More Tales on Oliver Sacks are Coming

Oliver Sacks, medicine’s poet laureate and arguably brain science’s most iconic writer, has more writings on his life coming. Although the neurologist passed away in 2015, it seems that his writings on his incredible life are endless. After his death, a collection of essays, Gratitude, was released. Subsequently, in 2017, A River of Consciousness (another collection of essays), was also published. Moreover, on April 22, his last book ever written, Everything in Its Place – a collection of writings – will be available to readers worldwide. Many thought that this would have been the last of Oliver Sacks that we would ever read, but, other wonderful books on this larger-than-life character are coming our way.

More Tales on the Great Oliver Sacks

And How Are You, Dr. Sacks?

In 1980, Lawrence Weschler started to follow the famed neurologist after being hired by The New Yorker. He spent four years learning about this magnificent character that saw unique neurological cases and beautifully wrote about them. Weschler ended up not finishing the profile piece, honoring Sacks’ request at the time. But, in his last days, when battling with cancer, Sacks “urged Weschler to take up the project once again.” In fact, one can read an early profile piece on Oliver Sacks by Weschler on Vanity Fair.

On August, we’ll be reading more on Sacks’ life, through the lenses of Weschler in his book, And How Are You, Dr. Sacks?: A Biographical Memoir of Oliver Sacks. Here’s a description of this upcoming book:

“Weschler sets Sacks’s brilliant table talk and extravagant personality in vivid relief, casting himself as a beanpole Sancho to Sacks’s capacious Quixote. We see Sacks rowing and ranting and caring deeply; composing the essays that would form The Man Who Mistook His Wife for a Hat; recalling his turbulent drug-fueled younger days; helping his patients and exhausting his friends; and waging intellectual war against a medical and scientific establishment that failed to address his greatest concern: the spontaneous specificity of the individual human soul. And all the while he is pouring out a stream of glorious, ribald, hilarious, and often profound conversation that establishes him as one of the great talkers of the age. Here is the definitive portrait of Sacks as our preeminent romantic scientist, a self-described ‘clinical ontologist’ whose entire practice revolved around the single fundamental question he effectively asked each of his patients: How are you? Which is to say, How do you be?”

The next project to be centered on Sacks’ life was announced days ago. Dr. Laura J. Snyder, a philosopher, an expert on science history was granted access to the files of Oliver Sacks – only the Oliver Sacks foundation has access to these – and will be writing a biography on the celebrated writer. It is unknown when the book is coming out, but those who have read Snyder’s The Philosophical Breakfast Club will surely enjoy this biography.

> Exercise 1
Return everything in the Oliver Sacks article from "Oliver Sacks, medicine’s" down to "coming our way.", copied word for word.
> Exercise 2
According to the Oliver Sacks article, who was granted access to Sacks' files to write a biography of him?

> Stored dataset items
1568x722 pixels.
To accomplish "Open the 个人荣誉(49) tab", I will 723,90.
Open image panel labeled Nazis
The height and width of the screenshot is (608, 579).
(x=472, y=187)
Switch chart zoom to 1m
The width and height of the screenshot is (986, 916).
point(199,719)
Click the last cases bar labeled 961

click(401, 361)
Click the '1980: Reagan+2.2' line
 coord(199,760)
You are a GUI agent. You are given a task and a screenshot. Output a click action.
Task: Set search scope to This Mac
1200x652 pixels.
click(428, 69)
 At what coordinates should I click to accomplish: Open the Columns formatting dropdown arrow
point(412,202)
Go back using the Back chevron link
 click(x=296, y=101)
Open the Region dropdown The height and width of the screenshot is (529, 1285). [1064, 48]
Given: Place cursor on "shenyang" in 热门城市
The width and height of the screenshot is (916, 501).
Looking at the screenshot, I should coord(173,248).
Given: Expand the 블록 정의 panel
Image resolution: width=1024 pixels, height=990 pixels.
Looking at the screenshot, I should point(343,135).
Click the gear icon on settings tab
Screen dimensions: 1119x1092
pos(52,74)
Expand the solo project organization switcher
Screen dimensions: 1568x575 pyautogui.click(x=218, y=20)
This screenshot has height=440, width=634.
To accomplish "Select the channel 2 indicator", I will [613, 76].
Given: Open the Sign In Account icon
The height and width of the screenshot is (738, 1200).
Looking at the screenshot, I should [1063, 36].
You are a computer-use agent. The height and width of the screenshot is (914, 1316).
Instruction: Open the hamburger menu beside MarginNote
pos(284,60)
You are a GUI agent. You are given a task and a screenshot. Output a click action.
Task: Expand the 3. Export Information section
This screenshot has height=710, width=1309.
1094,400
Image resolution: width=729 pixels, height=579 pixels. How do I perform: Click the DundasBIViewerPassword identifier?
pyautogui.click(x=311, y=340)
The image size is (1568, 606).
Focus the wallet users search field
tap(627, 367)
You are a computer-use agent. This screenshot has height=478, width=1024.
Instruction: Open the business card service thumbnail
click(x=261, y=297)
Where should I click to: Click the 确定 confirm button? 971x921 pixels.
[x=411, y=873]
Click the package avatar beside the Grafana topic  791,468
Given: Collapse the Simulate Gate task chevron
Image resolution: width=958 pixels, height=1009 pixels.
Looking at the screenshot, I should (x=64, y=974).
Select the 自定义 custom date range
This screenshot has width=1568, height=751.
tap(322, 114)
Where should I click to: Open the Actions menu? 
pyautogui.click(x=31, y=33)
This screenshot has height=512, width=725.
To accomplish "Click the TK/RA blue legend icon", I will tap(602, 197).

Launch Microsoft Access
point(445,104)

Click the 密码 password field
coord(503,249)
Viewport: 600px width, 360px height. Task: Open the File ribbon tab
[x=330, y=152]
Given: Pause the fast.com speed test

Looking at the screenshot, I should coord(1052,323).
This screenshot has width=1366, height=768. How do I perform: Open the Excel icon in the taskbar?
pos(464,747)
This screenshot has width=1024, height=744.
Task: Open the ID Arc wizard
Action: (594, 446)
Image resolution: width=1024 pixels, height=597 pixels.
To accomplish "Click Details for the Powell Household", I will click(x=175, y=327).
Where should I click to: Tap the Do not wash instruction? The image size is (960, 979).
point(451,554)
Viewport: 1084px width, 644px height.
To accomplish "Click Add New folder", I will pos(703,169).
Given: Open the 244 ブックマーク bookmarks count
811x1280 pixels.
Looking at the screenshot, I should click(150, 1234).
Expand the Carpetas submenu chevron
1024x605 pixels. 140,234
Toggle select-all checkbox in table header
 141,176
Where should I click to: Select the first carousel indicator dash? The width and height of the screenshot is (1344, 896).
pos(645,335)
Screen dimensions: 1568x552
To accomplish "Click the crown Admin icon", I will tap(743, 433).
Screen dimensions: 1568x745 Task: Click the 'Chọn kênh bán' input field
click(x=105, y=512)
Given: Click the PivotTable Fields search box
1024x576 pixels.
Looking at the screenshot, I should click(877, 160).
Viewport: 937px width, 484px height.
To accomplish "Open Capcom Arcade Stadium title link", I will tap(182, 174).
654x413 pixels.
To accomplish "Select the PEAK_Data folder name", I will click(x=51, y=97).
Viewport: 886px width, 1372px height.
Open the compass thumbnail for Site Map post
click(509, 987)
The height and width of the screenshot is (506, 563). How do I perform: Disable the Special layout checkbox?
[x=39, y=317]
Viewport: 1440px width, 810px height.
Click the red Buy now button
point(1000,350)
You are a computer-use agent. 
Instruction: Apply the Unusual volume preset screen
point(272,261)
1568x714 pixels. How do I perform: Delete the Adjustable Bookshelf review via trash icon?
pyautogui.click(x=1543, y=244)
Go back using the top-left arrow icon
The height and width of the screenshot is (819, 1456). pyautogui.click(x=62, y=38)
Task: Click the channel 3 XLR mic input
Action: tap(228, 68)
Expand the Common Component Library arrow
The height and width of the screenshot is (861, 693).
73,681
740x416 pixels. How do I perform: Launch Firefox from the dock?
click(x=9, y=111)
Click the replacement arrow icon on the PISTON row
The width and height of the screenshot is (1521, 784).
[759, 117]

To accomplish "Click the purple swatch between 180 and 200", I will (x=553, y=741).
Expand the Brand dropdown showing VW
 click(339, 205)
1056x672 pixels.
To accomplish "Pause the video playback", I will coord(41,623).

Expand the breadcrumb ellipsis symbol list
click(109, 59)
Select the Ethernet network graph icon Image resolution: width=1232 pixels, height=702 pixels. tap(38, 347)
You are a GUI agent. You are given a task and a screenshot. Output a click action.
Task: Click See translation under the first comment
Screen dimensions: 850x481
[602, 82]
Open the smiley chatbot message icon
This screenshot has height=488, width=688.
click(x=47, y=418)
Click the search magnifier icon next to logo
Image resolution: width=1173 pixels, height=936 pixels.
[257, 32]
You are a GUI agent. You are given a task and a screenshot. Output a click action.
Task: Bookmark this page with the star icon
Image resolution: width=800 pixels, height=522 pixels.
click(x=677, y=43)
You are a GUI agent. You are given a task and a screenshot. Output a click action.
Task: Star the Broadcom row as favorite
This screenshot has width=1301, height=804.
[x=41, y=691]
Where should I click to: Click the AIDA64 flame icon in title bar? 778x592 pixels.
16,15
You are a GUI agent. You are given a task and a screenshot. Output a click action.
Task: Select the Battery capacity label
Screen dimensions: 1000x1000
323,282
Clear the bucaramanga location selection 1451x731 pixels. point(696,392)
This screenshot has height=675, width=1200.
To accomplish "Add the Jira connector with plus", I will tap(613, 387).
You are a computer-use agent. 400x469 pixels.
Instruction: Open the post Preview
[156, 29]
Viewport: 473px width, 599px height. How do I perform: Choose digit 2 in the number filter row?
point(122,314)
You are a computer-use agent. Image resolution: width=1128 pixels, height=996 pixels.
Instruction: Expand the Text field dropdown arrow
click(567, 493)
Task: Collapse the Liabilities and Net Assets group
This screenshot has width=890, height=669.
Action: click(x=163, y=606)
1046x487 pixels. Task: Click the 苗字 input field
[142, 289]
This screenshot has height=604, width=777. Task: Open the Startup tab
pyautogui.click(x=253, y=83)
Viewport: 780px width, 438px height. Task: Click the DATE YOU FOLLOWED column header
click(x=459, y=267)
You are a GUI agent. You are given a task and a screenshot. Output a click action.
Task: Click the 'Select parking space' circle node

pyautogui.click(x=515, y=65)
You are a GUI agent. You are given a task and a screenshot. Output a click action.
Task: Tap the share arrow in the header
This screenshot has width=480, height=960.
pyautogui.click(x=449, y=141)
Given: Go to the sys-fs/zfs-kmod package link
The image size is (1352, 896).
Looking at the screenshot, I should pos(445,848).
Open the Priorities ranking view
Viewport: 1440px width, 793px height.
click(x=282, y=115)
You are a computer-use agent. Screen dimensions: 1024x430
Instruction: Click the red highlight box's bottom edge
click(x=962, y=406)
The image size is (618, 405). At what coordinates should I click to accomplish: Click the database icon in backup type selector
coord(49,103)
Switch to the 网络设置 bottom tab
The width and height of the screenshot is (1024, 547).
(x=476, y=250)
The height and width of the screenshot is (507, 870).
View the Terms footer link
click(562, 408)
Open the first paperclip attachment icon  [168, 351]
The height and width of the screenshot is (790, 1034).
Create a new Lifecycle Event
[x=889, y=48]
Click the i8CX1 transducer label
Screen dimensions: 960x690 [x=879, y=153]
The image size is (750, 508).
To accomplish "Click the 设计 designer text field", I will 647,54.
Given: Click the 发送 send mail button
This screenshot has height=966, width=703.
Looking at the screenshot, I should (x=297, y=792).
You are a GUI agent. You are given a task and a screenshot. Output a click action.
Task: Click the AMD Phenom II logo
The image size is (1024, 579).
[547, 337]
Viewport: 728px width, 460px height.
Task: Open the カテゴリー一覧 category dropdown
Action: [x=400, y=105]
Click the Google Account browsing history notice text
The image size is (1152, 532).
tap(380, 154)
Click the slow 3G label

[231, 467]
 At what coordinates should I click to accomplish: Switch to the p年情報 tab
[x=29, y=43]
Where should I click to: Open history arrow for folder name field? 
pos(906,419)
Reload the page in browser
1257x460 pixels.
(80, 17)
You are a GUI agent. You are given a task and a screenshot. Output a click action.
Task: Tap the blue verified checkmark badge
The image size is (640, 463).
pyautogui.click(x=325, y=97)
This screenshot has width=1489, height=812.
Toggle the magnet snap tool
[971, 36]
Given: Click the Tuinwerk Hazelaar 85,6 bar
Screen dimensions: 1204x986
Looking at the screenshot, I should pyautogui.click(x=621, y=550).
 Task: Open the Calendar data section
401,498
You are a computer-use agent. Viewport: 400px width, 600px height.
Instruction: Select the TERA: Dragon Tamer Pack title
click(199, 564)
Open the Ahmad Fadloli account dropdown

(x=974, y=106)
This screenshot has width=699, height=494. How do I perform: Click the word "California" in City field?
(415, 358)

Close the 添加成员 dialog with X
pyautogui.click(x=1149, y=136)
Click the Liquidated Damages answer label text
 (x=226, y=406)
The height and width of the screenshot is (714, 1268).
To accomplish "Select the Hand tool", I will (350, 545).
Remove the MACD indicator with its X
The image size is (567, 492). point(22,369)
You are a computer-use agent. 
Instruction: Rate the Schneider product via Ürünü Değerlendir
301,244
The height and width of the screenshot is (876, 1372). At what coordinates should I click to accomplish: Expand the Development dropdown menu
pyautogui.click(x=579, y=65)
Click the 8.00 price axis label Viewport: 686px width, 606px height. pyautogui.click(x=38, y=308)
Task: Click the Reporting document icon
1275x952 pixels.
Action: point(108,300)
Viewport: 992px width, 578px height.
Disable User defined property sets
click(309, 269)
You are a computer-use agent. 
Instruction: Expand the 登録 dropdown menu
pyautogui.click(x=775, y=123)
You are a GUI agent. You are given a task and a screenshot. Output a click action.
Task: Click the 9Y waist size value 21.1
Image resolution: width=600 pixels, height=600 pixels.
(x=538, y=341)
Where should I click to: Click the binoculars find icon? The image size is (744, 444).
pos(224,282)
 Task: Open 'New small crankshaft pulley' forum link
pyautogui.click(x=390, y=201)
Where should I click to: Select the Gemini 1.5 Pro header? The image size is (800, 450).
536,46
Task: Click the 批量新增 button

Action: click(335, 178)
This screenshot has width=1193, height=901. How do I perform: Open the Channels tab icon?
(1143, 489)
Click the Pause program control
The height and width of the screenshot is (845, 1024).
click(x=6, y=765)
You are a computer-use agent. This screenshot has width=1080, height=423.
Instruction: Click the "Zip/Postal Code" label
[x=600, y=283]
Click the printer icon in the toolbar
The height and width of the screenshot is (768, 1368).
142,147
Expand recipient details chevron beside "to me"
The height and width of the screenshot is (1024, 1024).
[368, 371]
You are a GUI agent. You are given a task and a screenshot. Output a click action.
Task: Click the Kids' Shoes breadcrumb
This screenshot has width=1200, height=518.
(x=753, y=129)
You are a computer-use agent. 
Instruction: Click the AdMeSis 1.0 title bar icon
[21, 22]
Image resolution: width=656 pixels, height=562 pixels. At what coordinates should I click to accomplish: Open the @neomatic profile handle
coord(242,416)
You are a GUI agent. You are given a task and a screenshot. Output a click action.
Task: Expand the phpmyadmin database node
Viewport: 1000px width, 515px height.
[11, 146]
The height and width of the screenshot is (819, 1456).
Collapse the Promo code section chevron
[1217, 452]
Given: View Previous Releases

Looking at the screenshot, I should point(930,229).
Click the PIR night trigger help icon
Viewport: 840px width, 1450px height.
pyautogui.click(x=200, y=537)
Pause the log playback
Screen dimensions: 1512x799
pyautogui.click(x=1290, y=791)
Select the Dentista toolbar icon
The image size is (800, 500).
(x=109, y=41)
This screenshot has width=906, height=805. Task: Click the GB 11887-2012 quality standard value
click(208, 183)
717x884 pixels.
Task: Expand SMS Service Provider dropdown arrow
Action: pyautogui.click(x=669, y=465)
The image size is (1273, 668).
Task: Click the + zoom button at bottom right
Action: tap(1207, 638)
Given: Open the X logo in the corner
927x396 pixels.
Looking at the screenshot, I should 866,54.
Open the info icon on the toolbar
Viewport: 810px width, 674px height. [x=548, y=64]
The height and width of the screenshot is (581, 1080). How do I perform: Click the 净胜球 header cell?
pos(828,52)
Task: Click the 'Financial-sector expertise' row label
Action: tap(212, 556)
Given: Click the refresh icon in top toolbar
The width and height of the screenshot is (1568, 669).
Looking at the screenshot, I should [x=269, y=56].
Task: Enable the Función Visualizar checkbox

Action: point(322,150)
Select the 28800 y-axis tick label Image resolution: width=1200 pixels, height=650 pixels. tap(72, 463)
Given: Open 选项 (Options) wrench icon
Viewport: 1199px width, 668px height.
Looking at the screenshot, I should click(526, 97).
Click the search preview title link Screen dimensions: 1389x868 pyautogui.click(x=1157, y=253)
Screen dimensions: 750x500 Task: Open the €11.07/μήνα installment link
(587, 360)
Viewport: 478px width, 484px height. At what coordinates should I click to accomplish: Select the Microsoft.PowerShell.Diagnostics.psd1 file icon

> Response box 1
Oliver Sacks, medicine’s poet laureate and arguably brain science’s most iconic writer, has more writings on his life coming. Although the neurologist passed away in 2015, it seems that his writings on his incredible life are endless. After his death, a collection of essays, Gratitude, was released. Subsequently, in 2017, A River of Consciousness (another collection of essays), was also published. Moreover, on April 22, his last book ever written, Everything in Its Place – a collection of writings – will be available to readers worldwide. Many thought that this would have been the last of Oliver Sacks that we would ever read, but, other wonderful books on this larger-than-life character are coming our way.

> Response box 2
Dr. Laura J. Snyder